### Document text
Segment Open

We are awfully stunned by a report published in a local English daily on Thursday that Bangladesh recorded 225,000 deaths linked to manmade air pollution in 2022,a 28 percent rise since 2010, an international team of experts revealed in a major study on Wednesday. At least,30,600 of thesedeaths were directly attributed to fossil fuels, according to Lancet’s countdown, a major annual study tracking the health impacts of climate change. Another study reveals that over 271,000 people in Bangladesh died from air pollution in 2023, with over 90 percent connected to non-communicable diseases.
The foul air is one of the major killers of lakhs of people per year. We have been warned of severe air pollution through various reports over the years and the latest one gives us the jitters about the impending public health hazards. The problem is most acute in cities, but air in rural areas has also gone from bad to worse than many can think about. The reports, therefore, obviously call for a dramatic action on our part against pollution that is to blame for myriad of deaths. The reports are enough to make all of us extremely concerned as air pollution in the capital has taken an alarming turn.
Sometime ago Dhaka was placed among 25 cities with the most polluted and dirtiest air in the world. But the danger remains as serious as before to public health as high pollution level continues. Industrial smog , smoke from vehicles and brick kilns and dust from construction sites are the main sources of pollution. People with exposure to air polluting particles stand the risks of developing cardiovascular and respiratory diseases and even lung cancer and disorder in the urinary tract or bladder. The adolescent children, elderly people and pregnant women are much more susceptible to these menaces. Despite such dour health risks insidiously creeping all over, the authorities have not taken up any major step so far to check air pollution.
Air pollution is now the country’s deadliest external health risk, slicing five years and a half of an average citizen’s life. The economic cost estimated at 8.3 percent of the national GDP, shows how it has become a massive dragon productivity, healthcare expenditure, and overall nat0ional development. The recent declaration of Savar upazila as a degraded airshed ton finally shut down conventional kilns is a warning thatr degrading air quality and policy failure have both been persistent.
Checking air pollution is a public health emergency and fast action to tackle this menace should come soon enough. Initiatives like modernization of brick kilns, improving waste management, phasing out longevity –expired vehicles from roads may curb air pollution in cities. City corporation must be held accountable for waste management to dust control on all public works. The checking of air pollution must be pursued ruthlessly backed by severe financial and legal penalties. The government must act right now before it is too late to combat bad air peril.

Segment Closed

### Recorded data
Segment Open

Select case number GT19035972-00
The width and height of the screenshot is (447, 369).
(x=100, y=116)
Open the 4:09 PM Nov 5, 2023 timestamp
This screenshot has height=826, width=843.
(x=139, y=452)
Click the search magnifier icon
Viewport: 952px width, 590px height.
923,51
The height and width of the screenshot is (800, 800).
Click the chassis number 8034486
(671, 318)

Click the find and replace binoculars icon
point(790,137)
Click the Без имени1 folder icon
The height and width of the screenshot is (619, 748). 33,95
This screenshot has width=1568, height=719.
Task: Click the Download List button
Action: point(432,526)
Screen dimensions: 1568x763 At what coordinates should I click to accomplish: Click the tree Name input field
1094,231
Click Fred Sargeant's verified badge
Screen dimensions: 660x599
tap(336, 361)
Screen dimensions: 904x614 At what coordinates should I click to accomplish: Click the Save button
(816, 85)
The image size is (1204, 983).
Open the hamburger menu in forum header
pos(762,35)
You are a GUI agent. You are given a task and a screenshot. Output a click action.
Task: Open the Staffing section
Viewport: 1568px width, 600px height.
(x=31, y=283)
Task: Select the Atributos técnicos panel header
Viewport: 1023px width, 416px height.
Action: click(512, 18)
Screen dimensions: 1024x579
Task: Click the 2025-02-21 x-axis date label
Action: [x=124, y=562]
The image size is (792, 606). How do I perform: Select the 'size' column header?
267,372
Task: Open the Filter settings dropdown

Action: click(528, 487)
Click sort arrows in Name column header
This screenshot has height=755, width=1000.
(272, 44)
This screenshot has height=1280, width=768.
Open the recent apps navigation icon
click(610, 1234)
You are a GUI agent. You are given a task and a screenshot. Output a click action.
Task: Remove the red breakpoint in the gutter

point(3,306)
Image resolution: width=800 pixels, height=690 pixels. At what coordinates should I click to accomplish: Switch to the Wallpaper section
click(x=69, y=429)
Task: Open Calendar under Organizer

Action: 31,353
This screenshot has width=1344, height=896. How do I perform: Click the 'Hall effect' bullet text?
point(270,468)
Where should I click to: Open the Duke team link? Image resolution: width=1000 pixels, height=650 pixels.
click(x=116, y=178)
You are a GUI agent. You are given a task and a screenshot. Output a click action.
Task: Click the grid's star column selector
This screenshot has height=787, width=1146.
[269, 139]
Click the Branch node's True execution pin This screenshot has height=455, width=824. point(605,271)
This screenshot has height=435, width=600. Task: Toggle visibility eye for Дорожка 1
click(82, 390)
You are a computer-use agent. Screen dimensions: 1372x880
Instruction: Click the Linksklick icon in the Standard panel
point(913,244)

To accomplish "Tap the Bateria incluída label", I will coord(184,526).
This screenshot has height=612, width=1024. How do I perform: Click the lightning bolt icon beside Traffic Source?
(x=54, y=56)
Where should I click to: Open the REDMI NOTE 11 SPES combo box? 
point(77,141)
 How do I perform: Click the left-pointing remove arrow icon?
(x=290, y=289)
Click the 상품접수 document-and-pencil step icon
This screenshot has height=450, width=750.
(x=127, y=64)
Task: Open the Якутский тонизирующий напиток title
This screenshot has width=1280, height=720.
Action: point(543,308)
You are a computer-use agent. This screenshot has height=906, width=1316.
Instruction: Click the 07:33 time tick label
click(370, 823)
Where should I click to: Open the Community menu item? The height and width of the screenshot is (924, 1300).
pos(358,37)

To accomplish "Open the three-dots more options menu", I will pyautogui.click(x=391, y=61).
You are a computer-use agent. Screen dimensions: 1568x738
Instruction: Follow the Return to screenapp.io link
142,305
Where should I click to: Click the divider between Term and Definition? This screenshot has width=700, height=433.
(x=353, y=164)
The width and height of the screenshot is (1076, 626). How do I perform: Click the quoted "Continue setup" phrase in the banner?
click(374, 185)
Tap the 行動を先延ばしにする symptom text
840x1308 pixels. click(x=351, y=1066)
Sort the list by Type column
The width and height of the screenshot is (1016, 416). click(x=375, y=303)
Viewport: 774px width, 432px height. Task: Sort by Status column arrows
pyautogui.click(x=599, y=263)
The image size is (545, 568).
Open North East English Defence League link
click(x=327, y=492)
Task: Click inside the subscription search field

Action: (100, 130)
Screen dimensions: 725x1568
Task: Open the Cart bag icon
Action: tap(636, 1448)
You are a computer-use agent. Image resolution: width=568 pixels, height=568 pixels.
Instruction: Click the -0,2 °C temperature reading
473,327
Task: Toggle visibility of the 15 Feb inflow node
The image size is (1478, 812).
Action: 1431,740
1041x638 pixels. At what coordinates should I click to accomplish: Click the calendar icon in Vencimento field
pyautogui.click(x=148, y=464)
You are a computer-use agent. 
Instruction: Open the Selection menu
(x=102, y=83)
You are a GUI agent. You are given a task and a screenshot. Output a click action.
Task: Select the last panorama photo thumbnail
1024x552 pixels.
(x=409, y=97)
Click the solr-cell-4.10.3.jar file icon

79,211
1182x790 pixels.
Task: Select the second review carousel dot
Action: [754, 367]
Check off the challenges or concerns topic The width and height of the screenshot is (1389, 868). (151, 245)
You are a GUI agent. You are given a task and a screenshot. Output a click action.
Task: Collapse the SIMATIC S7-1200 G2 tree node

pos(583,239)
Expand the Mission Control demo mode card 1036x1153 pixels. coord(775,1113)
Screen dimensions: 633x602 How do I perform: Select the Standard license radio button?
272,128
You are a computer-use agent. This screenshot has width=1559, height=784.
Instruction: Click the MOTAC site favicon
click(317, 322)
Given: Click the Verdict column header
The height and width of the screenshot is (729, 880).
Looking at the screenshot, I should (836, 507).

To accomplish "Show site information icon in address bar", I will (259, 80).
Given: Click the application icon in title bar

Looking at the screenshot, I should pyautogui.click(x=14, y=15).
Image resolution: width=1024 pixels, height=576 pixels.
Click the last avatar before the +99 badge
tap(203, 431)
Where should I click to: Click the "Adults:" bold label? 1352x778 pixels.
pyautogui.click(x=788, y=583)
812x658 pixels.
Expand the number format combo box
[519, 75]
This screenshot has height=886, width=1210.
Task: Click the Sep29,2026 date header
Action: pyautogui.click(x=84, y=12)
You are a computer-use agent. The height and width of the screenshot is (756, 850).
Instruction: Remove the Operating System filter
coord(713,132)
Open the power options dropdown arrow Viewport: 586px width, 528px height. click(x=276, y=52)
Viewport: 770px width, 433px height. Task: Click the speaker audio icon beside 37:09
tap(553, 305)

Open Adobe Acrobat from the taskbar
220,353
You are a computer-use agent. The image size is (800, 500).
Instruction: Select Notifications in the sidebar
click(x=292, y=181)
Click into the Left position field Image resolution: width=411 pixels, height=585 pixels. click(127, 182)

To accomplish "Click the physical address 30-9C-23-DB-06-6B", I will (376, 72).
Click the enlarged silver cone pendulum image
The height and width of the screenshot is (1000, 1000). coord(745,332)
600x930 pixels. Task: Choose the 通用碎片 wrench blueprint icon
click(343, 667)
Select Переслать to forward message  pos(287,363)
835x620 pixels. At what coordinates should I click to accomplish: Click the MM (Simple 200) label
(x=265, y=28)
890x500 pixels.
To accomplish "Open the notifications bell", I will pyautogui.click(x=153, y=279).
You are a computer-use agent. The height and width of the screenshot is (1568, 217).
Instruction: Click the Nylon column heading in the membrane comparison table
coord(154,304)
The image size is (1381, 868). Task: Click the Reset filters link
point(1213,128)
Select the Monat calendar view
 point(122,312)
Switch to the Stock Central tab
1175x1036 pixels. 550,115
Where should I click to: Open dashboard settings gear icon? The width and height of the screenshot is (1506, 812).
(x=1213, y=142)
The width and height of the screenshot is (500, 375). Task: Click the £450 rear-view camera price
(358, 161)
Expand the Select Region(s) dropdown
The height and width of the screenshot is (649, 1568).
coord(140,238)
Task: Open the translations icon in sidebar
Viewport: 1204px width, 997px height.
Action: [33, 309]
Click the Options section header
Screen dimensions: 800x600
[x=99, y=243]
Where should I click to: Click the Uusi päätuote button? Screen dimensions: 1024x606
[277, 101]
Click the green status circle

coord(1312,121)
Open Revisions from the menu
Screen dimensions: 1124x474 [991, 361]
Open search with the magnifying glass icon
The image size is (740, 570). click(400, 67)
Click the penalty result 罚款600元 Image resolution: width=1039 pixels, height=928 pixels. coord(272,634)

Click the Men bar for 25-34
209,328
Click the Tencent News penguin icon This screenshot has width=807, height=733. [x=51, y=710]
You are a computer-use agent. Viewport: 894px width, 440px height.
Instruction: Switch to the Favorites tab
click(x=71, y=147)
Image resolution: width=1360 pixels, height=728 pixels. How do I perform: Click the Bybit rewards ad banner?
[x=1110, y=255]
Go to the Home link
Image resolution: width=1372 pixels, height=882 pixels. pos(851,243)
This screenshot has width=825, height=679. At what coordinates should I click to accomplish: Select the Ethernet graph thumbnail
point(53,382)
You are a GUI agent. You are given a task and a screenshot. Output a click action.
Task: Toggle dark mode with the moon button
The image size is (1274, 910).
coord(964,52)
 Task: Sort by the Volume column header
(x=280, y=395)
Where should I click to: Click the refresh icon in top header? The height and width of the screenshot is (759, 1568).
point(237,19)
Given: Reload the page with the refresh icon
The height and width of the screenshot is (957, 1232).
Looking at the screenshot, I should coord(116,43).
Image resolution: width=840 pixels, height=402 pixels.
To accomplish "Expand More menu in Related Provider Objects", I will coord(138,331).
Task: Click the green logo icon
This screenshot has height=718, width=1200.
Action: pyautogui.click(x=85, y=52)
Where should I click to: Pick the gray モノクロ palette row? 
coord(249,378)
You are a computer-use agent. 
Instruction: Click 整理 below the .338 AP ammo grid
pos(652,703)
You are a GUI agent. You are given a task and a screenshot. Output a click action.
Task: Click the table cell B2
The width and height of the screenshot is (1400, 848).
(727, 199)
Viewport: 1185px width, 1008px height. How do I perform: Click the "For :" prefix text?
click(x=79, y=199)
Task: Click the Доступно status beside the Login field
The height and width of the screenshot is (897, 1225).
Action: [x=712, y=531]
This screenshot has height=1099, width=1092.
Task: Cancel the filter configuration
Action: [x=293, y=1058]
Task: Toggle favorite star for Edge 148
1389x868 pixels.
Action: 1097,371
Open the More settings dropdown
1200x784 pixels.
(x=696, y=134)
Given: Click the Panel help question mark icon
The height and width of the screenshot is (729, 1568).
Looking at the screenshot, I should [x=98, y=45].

Segment Closed

### Your instructions
Copy out the air pollution editorial from "We are awfully" to "to non-communicable diseases.", replacing "air pollution" with "dirty air". You won't need the items for this.

### Exercise result
We are awfully stunned by a report published in a local English daily on Thursday that Bangladesh recorded 225,000 deaths linked to manmade dirty air in 2022,a 28 percent rise since 2010, an international team of experts revealed in a major study on Wednesday. At least,30,600 of thesedeaths were directly attributed to fossil fuels, according to Lancet’s countdown, a major annual study tracking the health impacts of climate change. Another study reveals that over 271,000 people in Bangladesh died from dirty air in 2023, with over 90 percent connected to non-communicable diseases.